Los virus encapsulados como el SAR-CoV-2 son sensibles a la temperatura y su eliminación es posible mediante la aplicación de calor a temperaturas tolerables para el ser humano.

Todos los mamíferos utilizan la fiebre para combatir las infecciones.

A lo largo de la historia se han empleado fuentes de calor como aguas termales, saunas, hammams etc. para prevenir y tratar infecciones respiratorias y mejorar la salud y el bienestar.

En la fase inicial de la infección, la aplicación de calor sobre las vías respiratorias altas puede ayudar al sistema inmune en su primera línea de defensa, contribuyendo a la limpieza mucociliar y a la inhibición o desactivación de los viriones en la zona donde se alojan en un primer lugar. Este mecanismo se puede reforzar con la inhalación de vapor con aceites esenciales que tengan propiedades antivirales, mucolíticas y ansiolíticas.

El calor aplicado sobre todo el cuerpo contribuye a la segunda línea de defensa del sistema inmunitario replicando el proceso de la fiebre y activando las defensas innatas y adquiridas, además de desarrollar la resiliencia fisiológica.

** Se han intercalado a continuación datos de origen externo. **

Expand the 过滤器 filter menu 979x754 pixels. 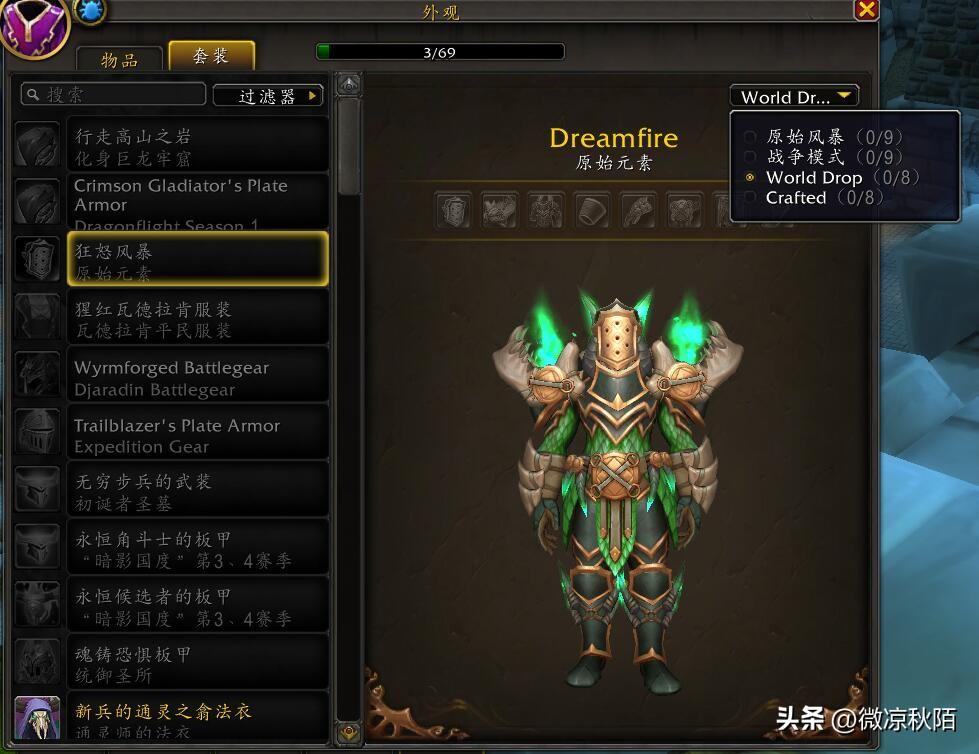268,96
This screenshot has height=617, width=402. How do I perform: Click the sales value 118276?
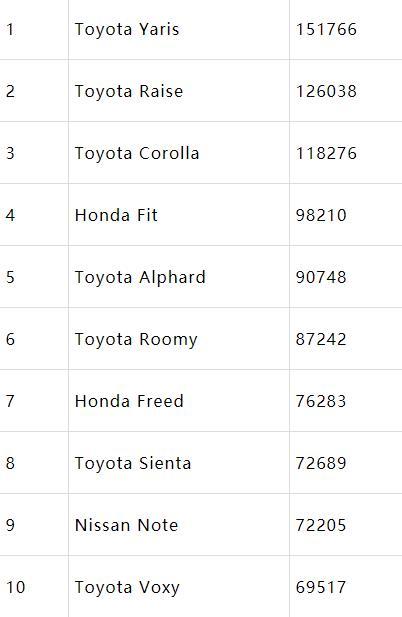pyautogui.click(x=326, y=153)
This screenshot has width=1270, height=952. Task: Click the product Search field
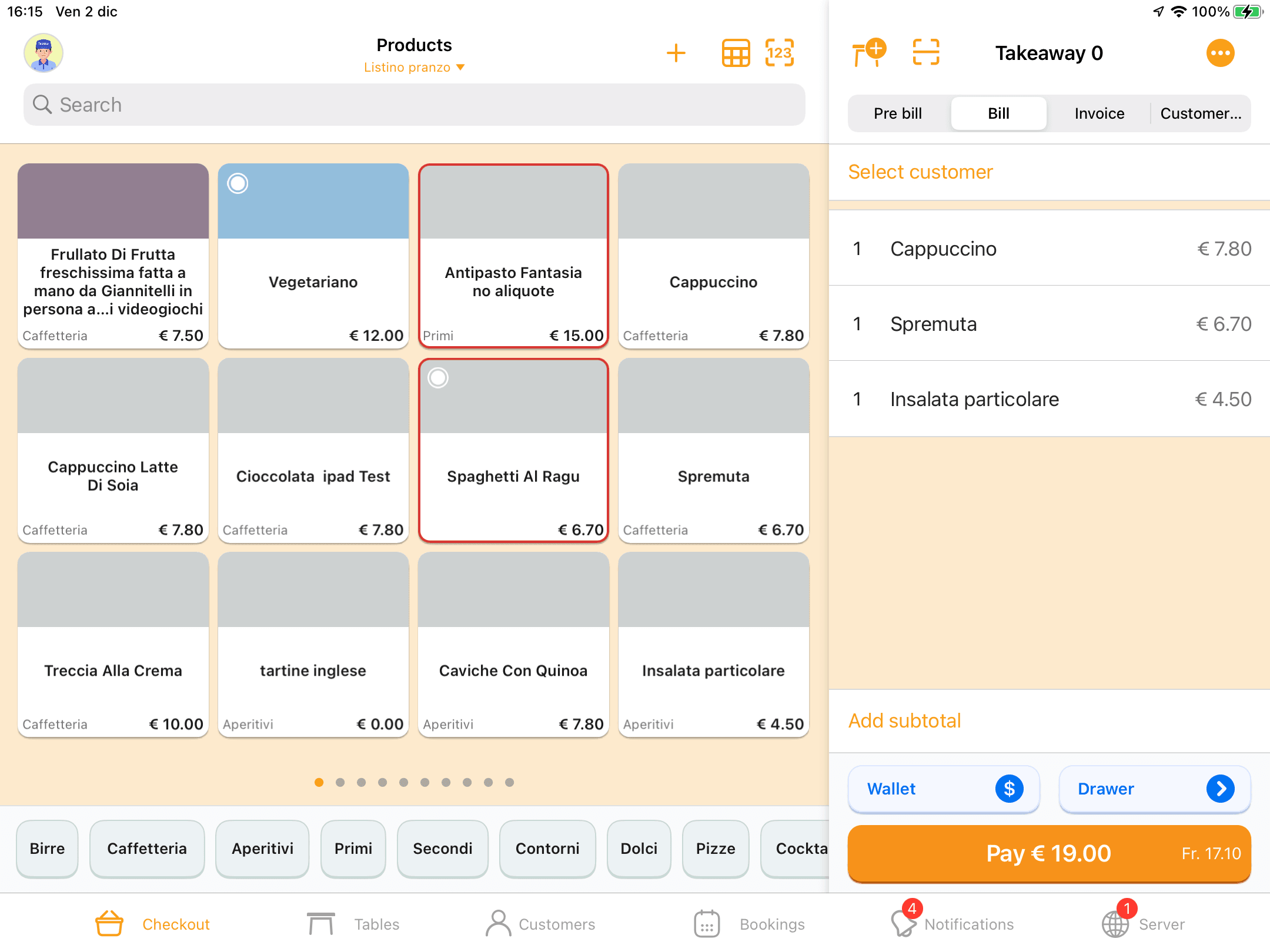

Los tratamientos basados en el calor también ofrecen beneficios psicológicos dirigiendo la atención hacia una acción positiva, estimulando la relajación y mejorando el sueño.

En el contexto de la situación sanitaria actual, las terapias basadas en calor, y más concretamente en infrarrojo lejano, constituyen una oportunidad para integrar la medicina natural, la medicina convencional y las prácticas de bienestar tradicionales para fomentar la salud de pacientes y personal médico, a la vez que se construye una resistencia a nivel comunitario que ayudará a reducir el impacto de futuras pandemias.

​​​​​​​Además, la exploración de la capacidad de tolerancia al calor induce un estado de autoconciencia o “mindfulness” y permite centrarse en la respiración, lo cual aporta beneficios físicos y psicológicos adicionales.

 En un momento de “distanciamiento social” el ejercicio bajo el calor de infrarrojos en una práctica de Thermoyoga® es una forma de reunión que permite mantener la cohesión social y las relaciones personales en un contexto de seguridad y confianza.